Orientation week: What do I want out of grad school?

The first week of grad school was intense and exhaustive with all kinds of information being tossed at us from all directions. We started off with a formal introduction to the school, the department, and all the resources available at our disposal like the libraries, mentors, health benefits, and so on. Besides all this, a main objective of the orientation week was to decide the first two labs that we are interested to rotate in. The process involved meeting with several professors, going on lab tours, meeting other grad students and evaluating if a lab was a good fit for us or not. Although I knew the direction of research I wanted to pursue, discovering so many options and learning about cool new research areas left me wondering if I really knew what I wanted to be doing for the next five years! Right now, I feel like a first grader starting school for the first time and constantly being exposed to many things I never knew existed.

Grad school 101 - What I don't know
Grad school 101 – What I don’t know

Being in a big umbrella program, there are ten different training groups to choose from. First year graduate students pick four labs within any of the groups to rotate in during their first year. This is very different from a departmental graduate program where a student can only rotate in labs within that respective department. After all the decisions and evaluations, I have chosen my first two labs for the semester and I am looking forward to be officially starting next week.
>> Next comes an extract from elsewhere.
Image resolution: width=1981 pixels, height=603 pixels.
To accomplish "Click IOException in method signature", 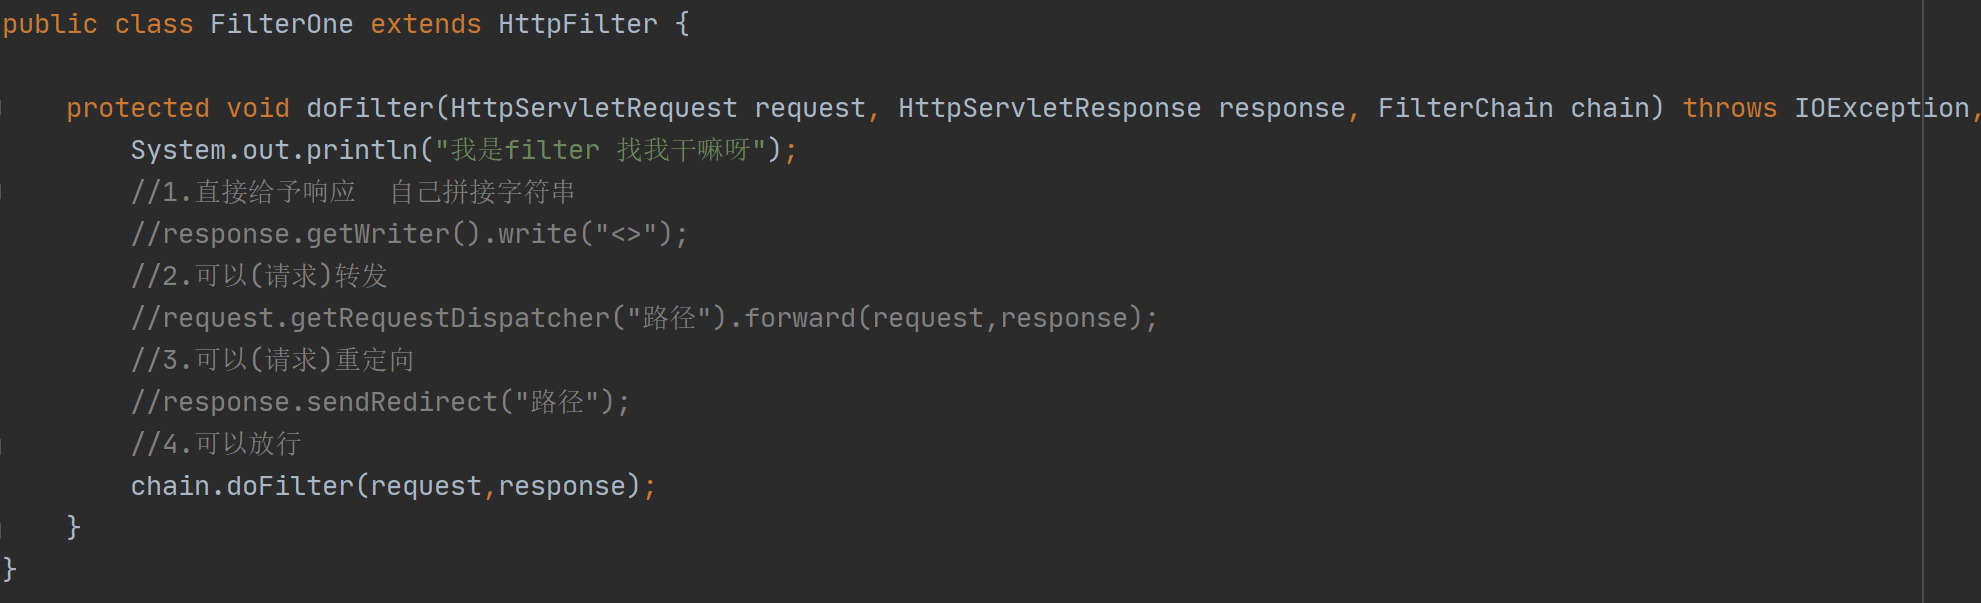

This process has made me question some decisions that I’ve taken in the last couple of years. “What do I want out of grad school?” seems to be the most significant one. Before beginning my journey, I knew that I wanted to train to be a good scientist, learn how to think, develop skills unique to my field, master techniques that will make me employable, learn how to learn, and be an overall well rounded researcher. Now I’m not sure if there is a definite answer to the question. It is something that I’d have to figure out on-the-go.